When moving a 1,100-foot-long bridge to a different location without taking it apart, you need a few things. There's the painfully cautious planning process, veteran work crews and heavy machinery, obviously. But you also want lots of dishwashing liquid – Dawn detergent works well, if you can rustle up a few barrels of it.
Dish soap is invaluable when it comes to sliding a 3,400-ton span from its old supports onto new ones, as engineers in Portland demonstrated this Saturday while moving the Sellwood Bridge.
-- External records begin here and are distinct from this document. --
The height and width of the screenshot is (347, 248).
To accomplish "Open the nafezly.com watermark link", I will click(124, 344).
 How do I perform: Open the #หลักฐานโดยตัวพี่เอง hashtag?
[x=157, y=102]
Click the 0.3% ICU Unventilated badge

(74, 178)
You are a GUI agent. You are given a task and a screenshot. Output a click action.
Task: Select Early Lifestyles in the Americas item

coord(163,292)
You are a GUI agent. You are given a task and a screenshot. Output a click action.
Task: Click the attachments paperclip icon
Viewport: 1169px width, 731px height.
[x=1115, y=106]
Over the course of 14 hours, specialists from heavy-lifting company Omega Morgan used hydraulic jacks to push the Sellwood's primary section as much as 66 feet to the side, proceeding at a glacial pace of 6 feet per hour. Unlike a certain other bridge project, this one went off without a hitch, and the slightly nudged Sellwood should reopen to traffic this week.
Multnomah County is replacing the historic truss bridge – the busiest two-lane span in Oregon – with another structure to open in 2015. Rather than disassemble it or blow it to smithereens, officials decided to keep the old bridge as a temporary "detour" over the river while workers build the new crossing right beside it. In doing so, they estimate they're saving between $5 to $10 million as well as an entire year of construction time.
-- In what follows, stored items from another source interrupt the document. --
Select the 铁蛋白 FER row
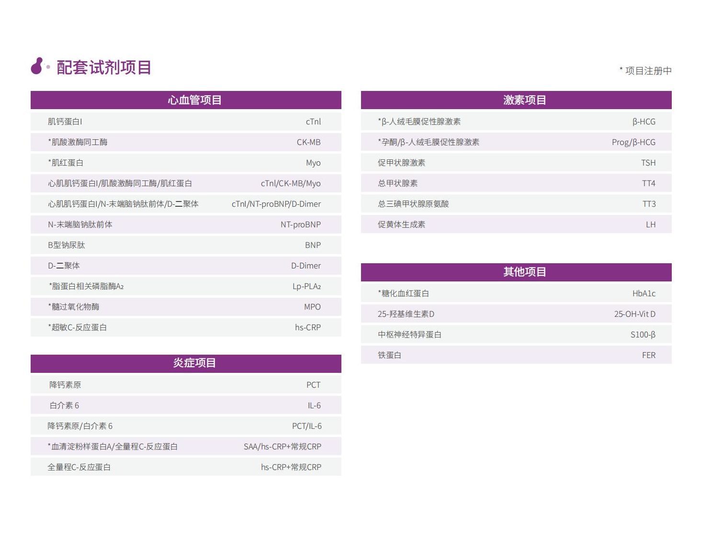The height and width of the screenshot is (549, 723). (516, 355)
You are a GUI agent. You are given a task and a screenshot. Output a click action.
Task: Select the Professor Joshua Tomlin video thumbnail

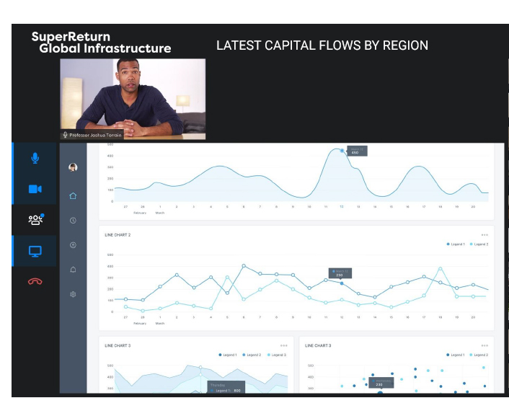133,99

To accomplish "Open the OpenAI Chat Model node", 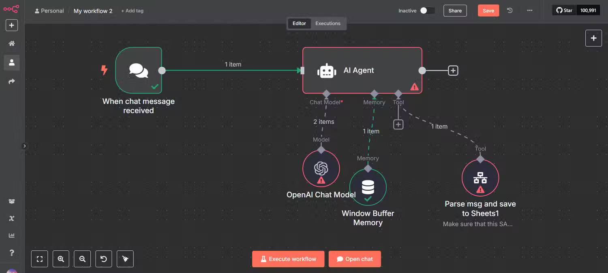I will coord(321,169).
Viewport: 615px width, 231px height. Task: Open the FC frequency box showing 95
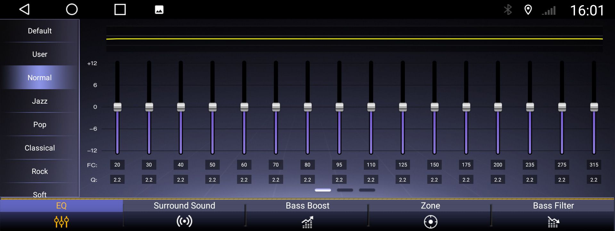tap(339, 165)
The $300-million-plus operation might be a world's first for a truss span of this length. Multnomah officials say that comparisons with similar construction projects "have been difficult to find." Dan Tidwell of Portland's Image Engineering Photography, who recorded some of the videos on this page, calls it the "[b]iggest bridge move in history." And these kind of bridge transplants are likely to become more common in the future, according to Omega Morgan, as municipalities struggle to stretch every dollar of their infrastructure budgets to the max.
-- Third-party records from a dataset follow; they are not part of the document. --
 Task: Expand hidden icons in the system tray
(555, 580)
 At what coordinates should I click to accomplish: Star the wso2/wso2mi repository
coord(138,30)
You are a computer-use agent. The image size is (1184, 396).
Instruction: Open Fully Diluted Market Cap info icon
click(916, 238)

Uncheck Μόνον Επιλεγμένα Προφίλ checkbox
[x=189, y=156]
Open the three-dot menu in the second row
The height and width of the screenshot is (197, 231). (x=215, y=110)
While this weekend's immense shifting of matter was only detectable on time-lapse video (see above and below for examples), Portlanders thronged to the Willamette River to watch it happen. As one witness put it to Oregon Live, "It's hard to describe exactly why, but this is all just incredibly exciting." How's that? Well, aside from the move itself, it could be they're excited about gaining a bridge that isn't "sort of scary to drive over," "okay if you live on the edge and expect it to collapse while you're going over it," or simply a "deathwish," according to the Sellwood's reviews on Google. (Yes, people write reviews of bridges.)
The structure is so ridden with deficiencies that it's received a federal bridge-safety rating of 2 out of 100. Counted among its failings are geologically unstable foundations, a shoulderless and medianless design that's terrible for vehicles and bikes alike, and weight constraints that prevent heavy trucks or commuter buses from crossing. Up until now, the county was literally holding the Sellwood together with plastic bandages to collect falling concrete and industrial glue.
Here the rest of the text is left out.